Paul Allen reports from the final day of the COP23 UN climate talks.
As this year’s COP23 international climate talks finally draw to a close, I would like to offer a brief overview of some of the highs and lows of the past two weeks.
But before we get too deep into the nitty gritty, the first thing to recognise is that climate negotiations can actually be a really hard thing for us to follow. It’s not just the scientific terms such as CO2-equivalent or radiative forcing, there are also a wide range of acronyms like NDC, SDG or even IPCC. Then to top it all off, the Paris Agreement has created its own species of terms such as “Global Stocktake” and “facilitative dialogue”. However, help is at hand: the World Resources Institute’s expert team have assembled an easy guide to what’s what.

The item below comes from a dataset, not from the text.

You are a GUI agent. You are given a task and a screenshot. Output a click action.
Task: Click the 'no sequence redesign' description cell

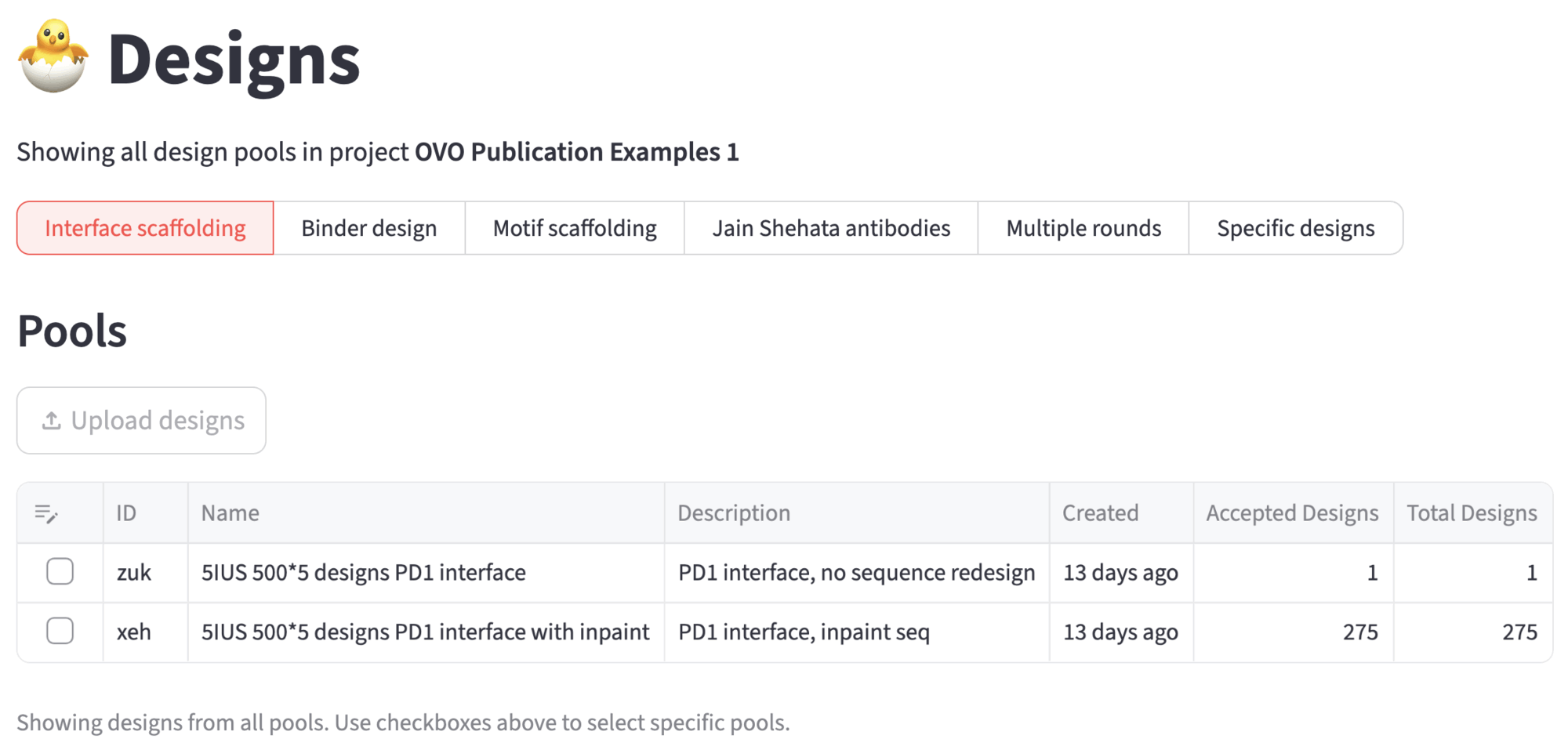pos(856,573)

So, as I sit here on the train home, thinking back over the past two weeks, one of my key disappointments has been that this COP has had a much lower profile than it deserves in the mainstream media. Especially as it coincided with the alarming revelation that, after having plateaud for three years, global carbon dioxide emissions will rise by 2% this year. Also, although India and China are still moving ahead with existing clean energy policies which is certainly helping, the gap between our collective Paris pledges and what the science demands of us still looms large. Following the potential withdrawal by the US this gap will widen.
Climate Action Tracker estimate that if all other governments fully implement their Paris pledges there would now be average global temperature increase of 3.2°C above pre-industrial levels by 2100. This marks a worrying rise on their 2.8°C pre-Trump estimates from 2016.